3. Estratégia organizacional

Em face dos diversos conceitos de estratégia, Mintzberg (1987), sistematizou, em “5 Ps para Estratégia”, as várias definições e sentidos, com que se entende esse conceito. Assim, para o autor, o termo estratégia, pode ser utilizado com os seguintes sentidos: plano; manobra (ploy em inglês); padrão; posição; e, perspectiva.

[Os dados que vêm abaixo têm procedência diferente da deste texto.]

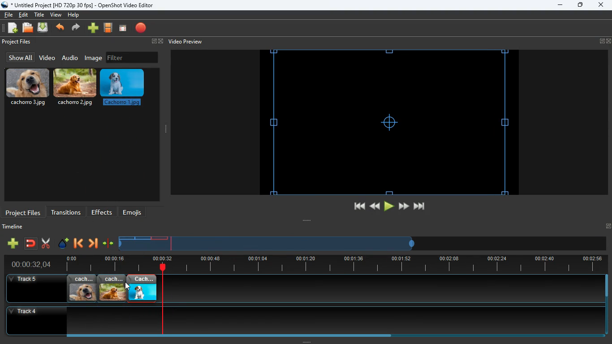  What do you see at coordinates (27, 264) in the screenshot?
I see `time` at bounding box center [27, 264].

A estratégia é vista como um plano quando existe uma intenção consciente para a ação, uma diretriz para lidar com diversas situações. A estratégia como padrão, significa que o comportamento da empresa, no que se refere às decisões e ações tomadas ao longo do tempo, mostra uma certa consistência quanto ao tipo de escolhas privilegiadas. A estratégia como posição, representa a localização da empresa no interior do meio ambiente. Como perspectiva, se refere à forma como o(s) estrategista(s) da empresa percebe(m) a mesma e o mundo que a rodeia. Como manobra (ploy), representa as ações tomadas pela empresa para superar os seus adversários em situações específicas, sem que essas ações constituam, necessariamente, os verdadeiros objetivos da sua estratégia.

As estratégias assim definidas deixam, ainda, dúvidas quanto a sua formação na organização.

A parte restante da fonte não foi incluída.